___ MATERIAL FOR THE TASK ___

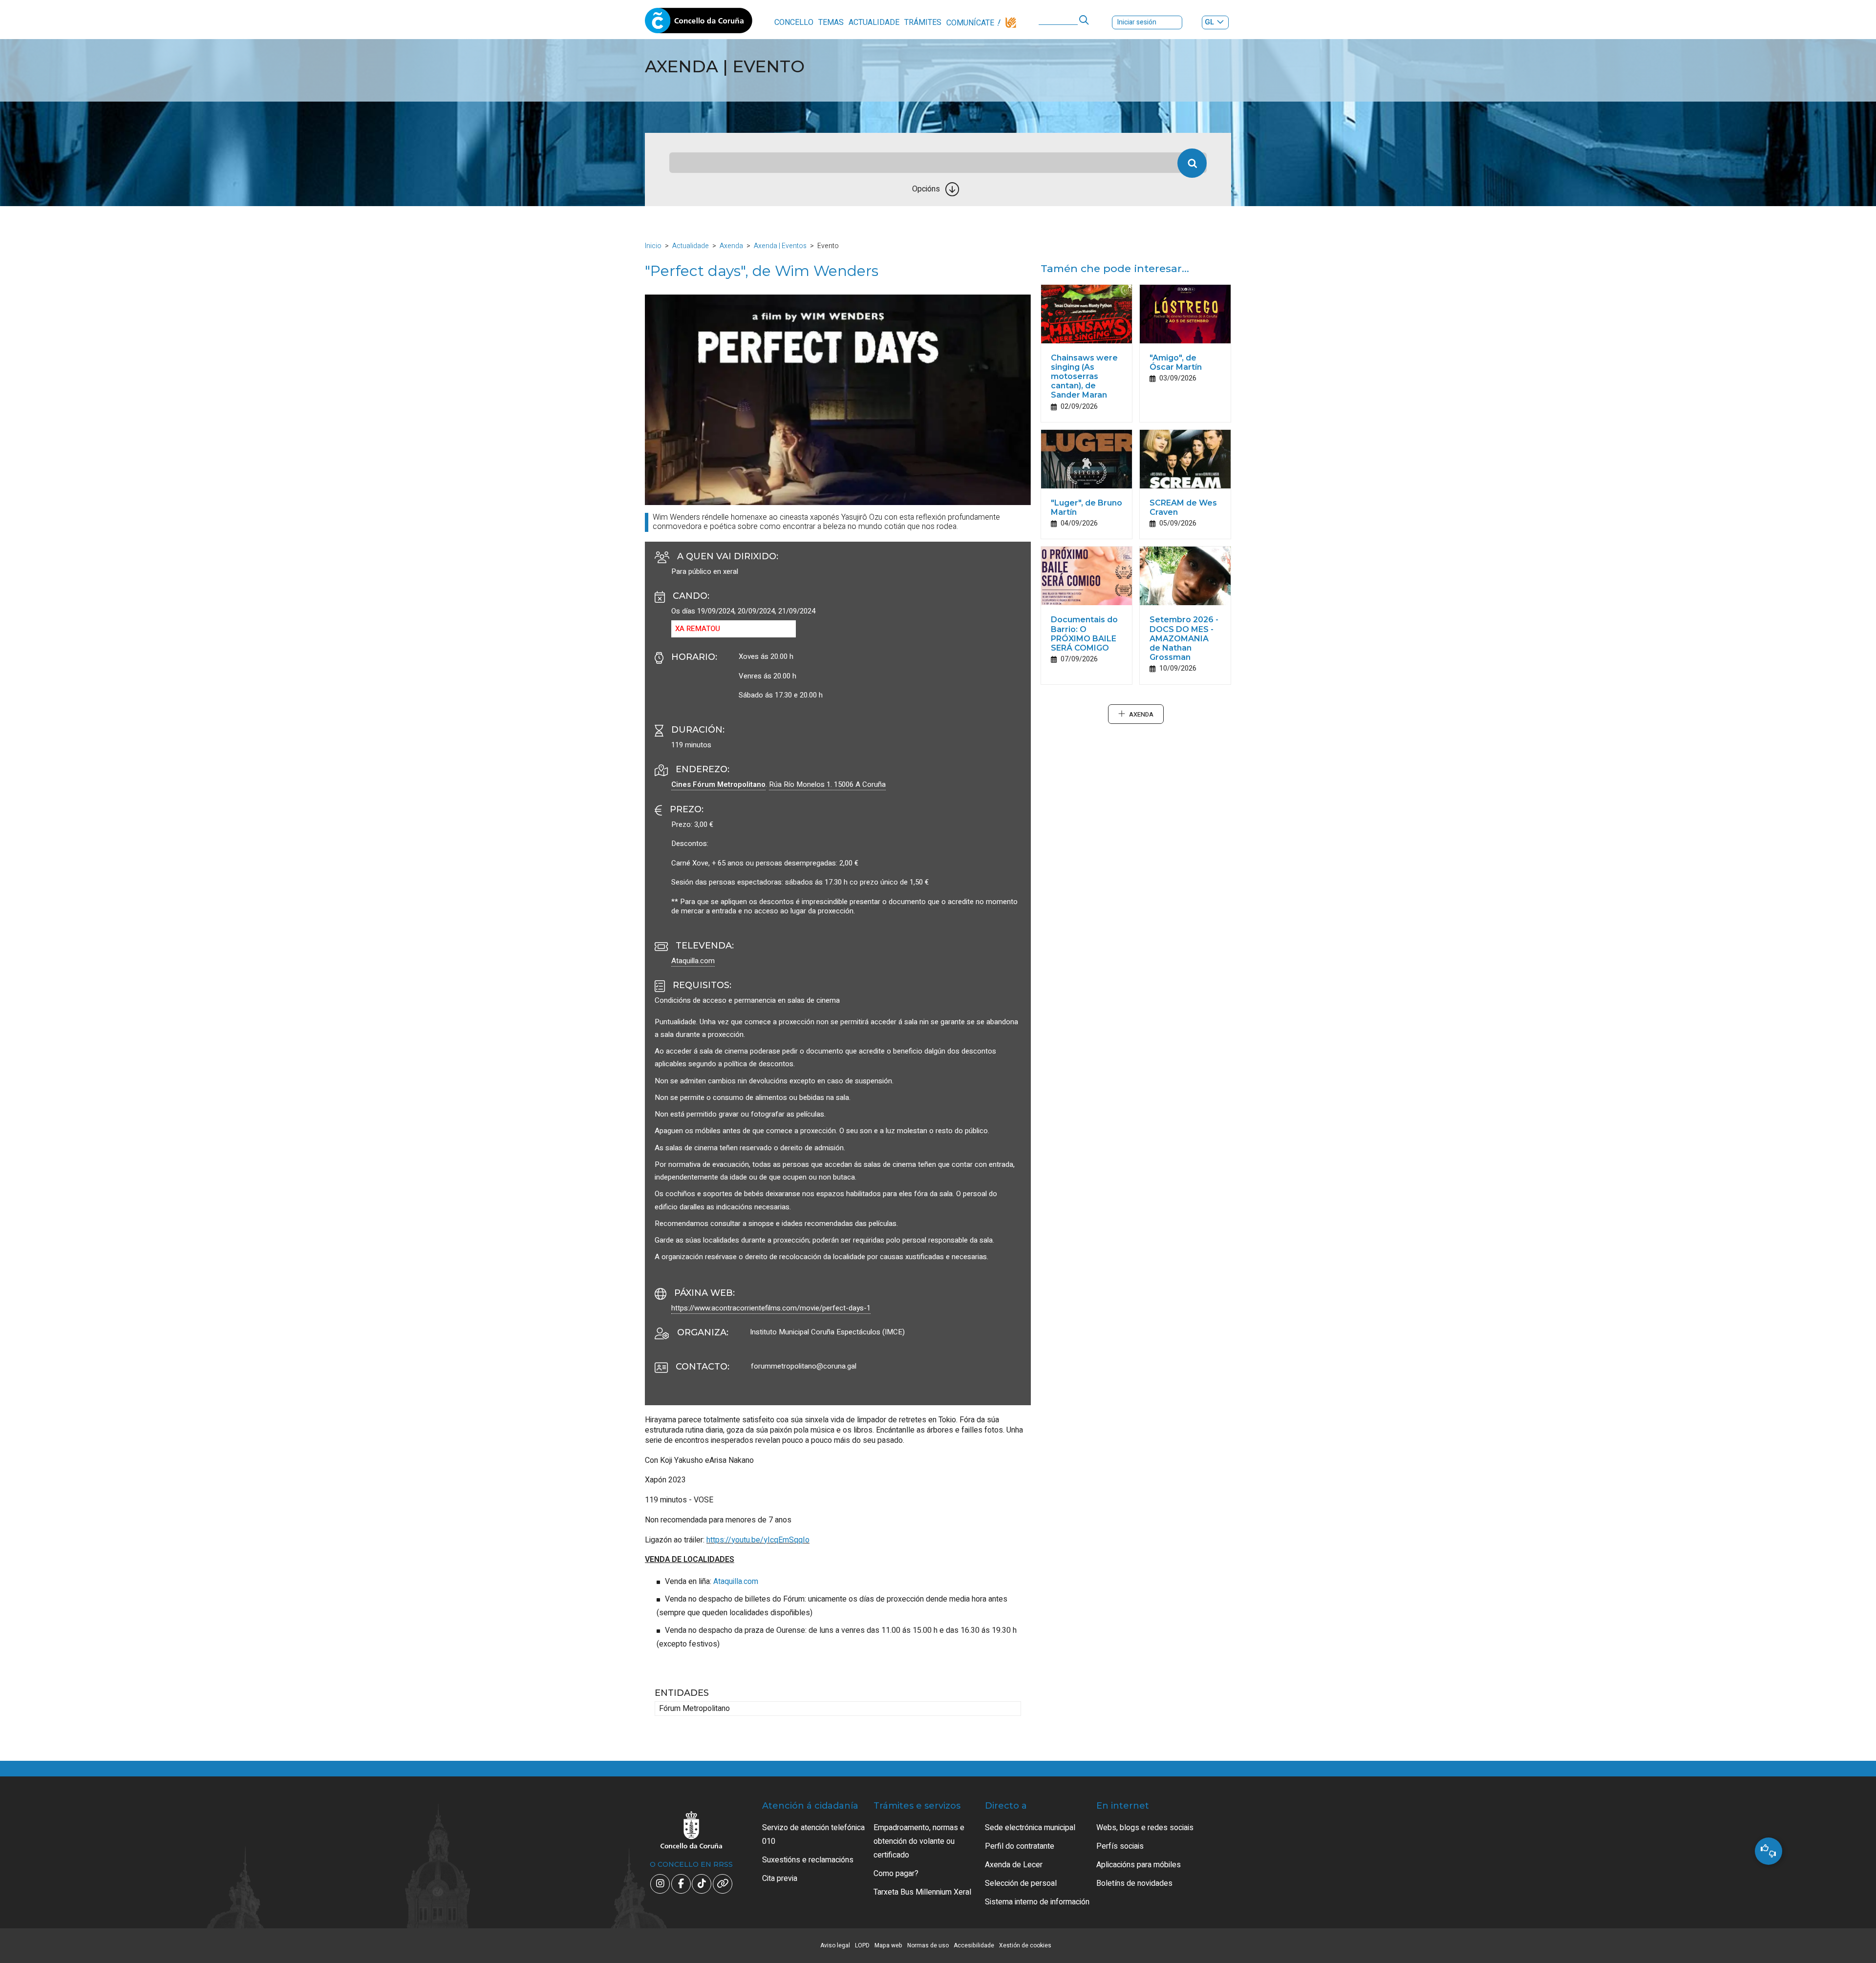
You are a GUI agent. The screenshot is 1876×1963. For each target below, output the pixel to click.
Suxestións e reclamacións (807, 1860)
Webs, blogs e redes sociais (1145, 1828)
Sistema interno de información (1037, 1902)
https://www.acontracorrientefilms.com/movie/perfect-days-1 (771, 1308)
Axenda (731, 246)
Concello (793, 22)
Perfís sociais (1120, 1846)
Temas (831, 22)
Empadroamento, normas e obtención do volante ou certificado (919, 1841)
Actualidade (874, 22)
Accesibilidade (974, 1945)
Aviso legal (835, 1945)
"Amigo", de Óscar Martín (1176, 362)
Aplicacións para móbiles (1138, 1865)
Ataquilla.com (693, 960)
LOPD (862, 1945)
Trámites (922, 22)
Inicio (653, 246)
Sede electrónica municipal (1030, 1828)
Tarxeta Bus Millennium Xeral (922, 1892)
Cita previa (779, 1878)
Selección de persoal (1021, 1883)
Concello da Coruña (698, 23)
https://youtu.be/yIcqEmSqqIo (758, 1540)
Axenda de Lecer (1014, 1865)
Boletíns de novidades (1134, 1883)
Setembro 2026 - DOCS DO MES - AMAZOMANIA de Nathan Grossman (1184, 638)
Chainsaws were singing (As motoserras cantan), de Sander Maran (1084, 376)
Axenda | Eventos (780, 246)
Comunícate (970, 23)
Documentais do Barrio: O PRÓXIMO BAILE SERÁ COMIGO (1084, 634)
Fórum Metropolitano (694, 1708)
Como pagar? (896, 1873)
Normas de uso (928, 1945)
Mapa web (888, 1945)
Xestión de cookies (1025, 1945)
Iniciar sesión (1136, 22)
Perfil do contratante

___

> TASK OBJECTIVE: Copy the records above exactly, beginning at the line that contains "Aplicacións para móbiles (1138, 1865)" and stopping after the line that contains "Como pagar? (896, 1873)".

> EXERCISE SOLUTION:
Aplicacións para móbiles (1138, 1865)
Ataquilla.com (693, 960)
LOPD (862, 1945)
Trámites (922, 22)
Inicio (653, 246)
Sede electrónica municipal (1030, 1828)
Tarxeta Bus Millennium Xeral (922, 1892)
Cita previa (779, 1878)
Selección de persoal (1021, 1883)
Concello da Coruña (698, 23)
https://youtu.be/yIcqEmSqqIo (758, 1540)
Axenda de Lecer (1014, 1865)
Boletíns de novidades (1134, 1883)
Setembro 2026 - DOCS DO MES - AMAZOMANIA de Nathan Grossman (1184, 638)
Chainsaws were singing (As motoserras cantan), de Sander Maran (1084, 376)
Axenda | Eventos (780, 246)
Comunícate (970, 23)
Documentais do Barrio: O PRÓXIMO BAILE SERÁ COMIGO (1084, 634)
Fórum Metropolitano (694, 1708)
Como pagar? (896, 1873)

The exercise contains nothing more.